_Text_.
• • • •
In the 1950s, Wenner-Gren also got involved in the early computer business. For a railroad project connecting
California with
Alaska, he got in touch with
Glenn Hagen, previously an engineer with
Northrop Aircraft, who had founded Logistics Research in
Redondo Beach outside Los Angeles, developing computers based on magnetic
drum memory. In November 1952, Wenner-Gren helped the company to incorporate. He soon controlled the company and renamed it ALWAC (the Axel L. Wenner-Gren Automatic Computer). ALWAC I was used in 1953, ALWAC II and ALWAC III in 1954,
ALWAC III-E in 1955. In 1956 and 1957, the model ALWAC III-E was considered a competitor to the
IBM 650, having fewer parts and good economy, but no more than 30 units seem to have been delivered. Soon after this, magnetic drum machines were made obsolete by the introduction of the
magnetic core memory. By 1956 the number of employees tripled to over 300 and the company was relocated to an industrial park in
Hawthorne, California. The appearance of the
transistor in the electronics industry in 1957 was a financial shock for all vacuum tube computer makers and by 1958 ALWAC in Hawthorne closed and its employees, with the help of Wenner-Gren himself, were successfully hired by
Litton Industries and
Autonetics and several smaller electronics companies. The follow-up ALWAC 800 was a failed design that never went beyond prototype, using not only core memory but also
magnetic logic (a combination of semiconductor diodes and magnetic cores, cf.
• • • •
_Exercise input_.
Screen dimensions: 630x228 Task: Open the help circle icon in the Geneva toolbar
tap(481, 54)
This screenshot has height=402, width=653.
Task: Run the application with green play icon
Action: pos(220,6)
• • • •
_Stated problem 1_.
According to the text on ALWAC, by what year had ALWAC in Hawthorne closed?
_Stated problem 2_.
Swap "toolbar" for "menu bar" throughout the records and reproduce them with nothing else altered.

_Task result 1_.
1958

_Task result 2_.
Screen dimensions: 630x228 Task: Open the help circle icon in the Geneva menu bar
tap(481, 54)
This screenshot has height=402, width=653.
Task: Run the application with green play icon
Action: pos(220,6)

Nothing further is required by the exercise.